The Python requests library is one of the most-used libraries to make HTTP requests using Python.
In this tutorial, you will learn how to:
- Understand the structure of a request
- Make GET and POST requests
- Read and extract elements of the HTML of a web page
- Improve your requests
Install Packages
For this guide, you will need to install Python and install the following packages.
$ pip install requests
$ pip install beautifulsoup4
$ pip install urllib
Requests Methods
- get: Request data
- post: Publish data
- put: Replace data
- patch: Make Partial changes to the data
- delete: Delete data
- head: Similar to get request but without the body
- Request: Create request object by specifying the method to choose
Get Requests
import requests
url = 'https://crawler-test.com/'
response = requests.get(url)
print('URL: ', response.url)
print('Status code: ', response.status_code)

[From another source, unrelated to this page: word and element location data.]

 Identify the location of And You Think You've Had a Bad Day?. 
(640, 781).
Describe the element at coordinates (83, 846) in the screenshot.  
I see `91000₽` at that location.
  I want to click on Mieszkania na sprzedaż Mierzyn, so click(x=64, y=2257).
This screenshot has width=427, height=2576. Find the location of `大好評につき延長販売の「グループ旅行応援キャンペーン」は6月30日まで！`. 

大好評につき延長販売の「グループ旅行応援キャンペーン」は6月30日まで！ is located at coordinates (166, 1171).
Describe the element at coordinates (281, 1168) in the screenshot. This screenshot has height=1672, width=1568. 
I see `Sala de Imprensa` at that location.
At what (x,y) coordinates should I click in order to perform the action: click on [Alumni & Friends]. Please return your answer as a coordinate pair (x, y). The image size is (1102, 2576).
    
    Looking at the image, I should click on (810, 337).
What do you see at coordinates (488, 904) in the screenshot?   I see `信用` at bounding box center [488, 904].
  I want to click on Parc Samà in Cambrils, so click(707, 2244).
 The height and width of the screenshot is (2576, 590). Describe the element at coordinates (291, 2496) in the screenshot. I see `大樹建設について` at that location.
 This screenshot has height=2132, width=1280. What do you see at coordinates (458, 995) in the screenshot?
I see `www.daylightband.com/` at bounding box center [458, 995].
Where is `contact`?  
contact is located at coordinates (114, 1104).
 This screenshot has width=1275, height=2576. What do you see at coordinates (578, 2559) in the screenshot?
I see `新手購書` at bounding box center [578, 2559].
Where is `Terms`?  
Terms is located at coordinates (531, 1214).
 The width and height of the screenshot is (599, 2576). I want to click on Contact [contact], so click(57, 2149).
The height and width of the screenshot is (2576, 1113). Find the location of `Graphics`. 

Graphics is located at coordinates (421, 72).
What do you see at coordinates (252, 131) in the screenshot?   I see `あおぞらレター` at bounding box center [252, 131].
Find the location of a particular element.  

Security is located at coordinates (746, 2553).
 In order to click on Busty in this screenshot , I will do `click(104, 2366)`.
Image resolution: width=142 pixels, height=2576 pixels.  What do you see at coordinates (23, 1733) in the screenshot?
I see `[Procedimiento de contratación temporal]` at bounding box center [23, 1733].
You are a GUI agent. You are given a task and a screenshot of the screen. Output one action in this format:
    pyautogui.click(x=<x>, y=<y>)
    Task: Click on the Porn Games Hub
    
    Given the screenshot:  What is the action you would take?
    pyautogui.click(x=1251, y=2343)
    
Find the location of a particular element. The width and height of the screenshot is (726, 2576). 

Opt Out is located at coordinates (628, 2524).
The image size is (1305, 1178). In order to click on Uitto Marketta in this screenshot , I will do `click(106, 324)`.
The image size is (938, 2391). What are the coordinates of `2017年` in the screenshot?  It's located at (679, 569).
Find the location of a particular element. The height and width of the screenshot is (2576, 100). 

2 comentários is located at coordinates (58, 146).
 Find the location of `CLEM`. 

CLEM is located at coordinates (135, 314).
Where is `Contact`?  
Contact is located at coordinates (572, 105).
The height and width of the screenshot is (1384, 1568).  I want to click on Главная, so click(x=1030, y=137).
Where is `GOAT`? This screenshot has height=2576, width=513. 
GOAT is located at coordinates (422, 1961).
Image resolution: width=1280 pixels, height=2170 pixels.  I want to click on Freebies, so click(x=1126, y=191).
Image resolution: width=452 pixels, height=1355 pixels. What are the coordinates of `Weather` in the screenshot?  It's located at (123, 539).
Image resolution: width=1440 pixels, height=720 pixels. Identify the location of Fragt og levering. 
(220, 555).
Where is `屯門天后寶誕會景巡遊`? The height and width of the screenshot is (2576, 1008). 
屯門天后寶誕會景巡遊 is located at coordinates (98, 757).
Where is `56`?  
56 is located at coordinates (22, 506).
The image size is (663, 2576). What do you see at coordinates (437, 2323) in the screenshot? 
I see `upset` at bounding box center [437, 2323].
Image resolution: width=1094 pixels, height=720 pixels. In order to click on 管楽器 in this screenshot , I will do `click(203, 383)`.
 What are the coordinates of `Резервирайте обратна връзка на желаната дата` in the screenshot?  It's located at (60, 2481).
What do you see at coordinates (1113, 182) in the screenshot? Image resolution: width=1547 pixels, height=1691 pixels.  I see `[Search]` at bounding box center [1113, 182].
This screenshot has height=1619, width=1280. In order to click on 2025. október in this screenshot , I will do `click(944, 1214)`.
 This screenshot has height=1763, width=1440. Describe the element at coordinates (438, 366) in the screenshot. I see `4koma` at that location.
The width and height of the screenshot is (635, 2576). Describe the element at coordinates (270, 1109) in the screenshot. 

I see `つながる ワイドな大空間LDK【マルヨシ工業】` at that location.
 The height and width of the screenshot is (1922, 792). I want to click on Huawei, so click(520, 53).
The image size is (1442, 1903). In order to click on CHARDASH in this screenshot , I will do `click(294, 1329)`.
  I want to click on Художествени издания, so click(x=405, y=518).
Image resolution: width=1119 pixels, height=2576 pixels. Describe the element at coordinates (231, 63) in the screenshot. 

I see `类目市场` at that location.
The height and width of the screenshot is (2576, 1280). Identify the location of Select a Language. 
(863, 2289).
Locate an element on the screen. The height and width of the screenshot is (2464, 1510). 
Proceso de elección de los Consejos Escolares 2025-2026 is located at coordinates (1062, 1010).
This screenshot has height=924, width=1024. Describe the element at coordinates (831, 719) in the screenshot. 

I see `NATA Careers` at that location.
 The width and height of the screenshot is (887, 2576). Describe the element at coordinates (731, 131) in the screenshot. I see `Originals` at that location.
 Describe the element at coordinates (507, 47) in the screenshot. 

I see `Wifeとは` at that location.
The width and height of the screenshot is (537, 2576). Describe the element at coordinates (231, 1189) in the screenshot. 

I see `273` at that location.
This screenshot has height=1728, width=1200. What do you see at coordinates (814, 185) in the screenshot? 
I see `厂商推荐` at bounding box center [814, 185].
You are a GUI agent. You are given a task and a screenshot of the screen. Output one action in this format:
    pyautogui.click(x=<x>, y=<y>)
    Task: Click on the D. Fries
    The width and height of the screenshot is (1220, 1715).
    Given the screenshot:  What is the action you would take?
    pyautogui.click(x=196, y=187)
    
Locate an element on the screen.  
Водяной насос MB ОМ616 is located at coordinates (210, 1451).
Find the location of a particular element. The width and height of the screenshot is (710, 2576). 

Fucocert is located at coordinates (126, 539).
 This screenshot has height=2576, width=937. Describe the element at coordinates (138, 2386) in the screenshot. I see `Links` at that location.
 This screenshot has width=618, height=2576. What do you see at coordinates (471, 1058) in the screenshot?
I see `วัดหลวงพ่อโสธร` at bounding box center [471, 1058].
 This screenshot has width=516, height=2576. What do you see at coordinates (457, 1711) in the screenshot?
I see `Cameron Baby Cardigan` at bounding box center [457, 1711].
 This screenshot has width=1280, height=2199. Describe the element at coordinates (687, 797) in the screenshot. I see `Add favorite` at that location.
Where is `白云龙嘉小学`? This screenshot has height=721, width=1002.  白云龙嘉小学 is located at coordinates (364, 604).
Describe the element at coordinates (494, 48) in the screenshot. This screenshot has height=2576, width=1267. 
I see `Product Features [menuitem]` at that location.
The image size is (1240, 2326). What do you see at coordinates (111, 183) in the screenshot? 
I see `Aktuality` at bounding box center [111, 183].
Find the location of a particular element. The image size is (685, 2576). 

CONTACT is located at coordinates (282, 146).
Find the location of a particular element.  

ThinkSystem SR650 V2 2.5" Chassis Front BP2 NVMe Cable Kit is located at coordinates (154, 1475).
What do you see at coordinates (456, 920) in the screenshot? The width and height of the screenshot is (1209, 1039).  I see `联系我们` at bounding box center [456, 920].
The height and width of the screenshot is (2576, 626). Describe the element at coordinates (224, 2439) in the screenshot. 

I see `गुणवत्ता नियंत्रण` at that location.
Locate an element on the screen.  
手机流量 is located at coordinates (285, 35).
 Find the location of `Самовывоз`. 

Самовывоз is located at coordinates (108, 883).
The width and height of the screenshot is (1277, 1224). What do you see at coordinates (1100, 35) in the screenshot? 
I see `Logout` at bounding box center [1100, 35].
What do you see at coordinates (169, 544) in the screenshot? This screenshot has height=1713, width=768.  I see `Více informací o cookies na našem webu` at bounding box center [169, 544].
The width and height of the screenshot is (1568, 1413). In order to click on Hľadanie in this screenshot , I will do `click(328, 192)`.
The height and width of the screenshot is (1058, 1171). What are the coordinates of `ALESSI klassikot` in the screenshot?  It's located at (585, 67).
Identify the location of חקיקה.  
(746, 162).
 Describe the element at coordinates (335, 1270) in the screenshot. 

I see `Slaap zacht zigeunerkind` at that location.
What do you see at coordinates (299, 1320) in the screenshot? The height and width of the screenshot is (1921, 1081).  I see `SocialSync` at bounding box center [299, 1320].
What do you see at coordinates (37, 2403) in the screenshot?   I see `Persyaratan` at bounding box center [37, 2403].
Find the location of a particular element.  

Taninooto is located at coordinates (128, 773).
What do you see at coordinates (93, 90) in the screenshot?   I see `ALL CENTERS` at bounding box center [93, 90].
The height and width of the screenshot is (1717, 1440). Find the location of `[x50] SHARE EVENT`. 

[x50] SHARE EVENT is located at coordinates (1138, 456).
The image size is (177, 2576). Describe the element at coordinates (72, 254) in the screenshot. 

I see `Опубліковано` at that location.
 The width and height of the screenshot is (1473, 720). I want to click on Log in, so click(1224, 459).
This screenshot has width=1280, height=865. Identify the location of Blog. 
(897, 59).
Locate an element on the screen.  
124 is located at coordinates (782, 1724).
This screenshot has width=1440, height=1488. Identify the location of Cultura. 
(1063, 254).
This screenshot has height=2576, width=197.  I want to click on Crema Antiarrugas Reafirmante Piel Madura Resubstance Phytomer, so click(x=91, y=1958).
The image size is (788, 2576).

print('HTTP header: ', response.headers)
Output:
URL: https://crawler-test.com/
Status code: 200
HTTP header: {'Content-Encoding': 'gzip', 'Content-Type': 'text/html;charset=utf-8', 'Date': 'Sun, 03 Oct 2021 23:41:59 GMT', 'Server': 'nginx/1.10.3', 'Vary': 'Accept-Encoding', 'X-Content-Type-Options': 'nosniff', 'X-Frame-Options': 'SAMEORIGIN', 'X-XSS-Protection': '1; mode=block', 'Content-Length': '8098', 'Connection': 'keep-alive'}
Post Requests
import requests
payload = {
'name':'Jean-Christophe',
'last_name':'Chouinard',
'website':'https://www.jcchouinard.com/'
}
response = requests.post(, data = payload)
response.json()
Output:
{'args': {},
'data': '',
'files': {},
'form': {'last_name': 'Chouinard',
'name': 'Jean-Christophe',
'website': 'https://www.jcchouinard.com/'},
'headers': {'Accept': '*/*',
'Accept-Encoding': 'gzip, deflate',
'Content-Length': '85',
'Content-Type': 'application/x-www-form-urlencoded',
'Host': 'httpbin.org',
'User-Agent': 'python-requests/2.24.0',
'X-Amzn-Trace-Id': 'Root=1-615a4271-417e9fff3c75f47f3af9fde2'},
'json': None,
'origin': '149.167.130.162',
'url': 'https://httpbin.org/post'}
Response Methods and Attributes
The response object contains the server’s response to the HTTP request.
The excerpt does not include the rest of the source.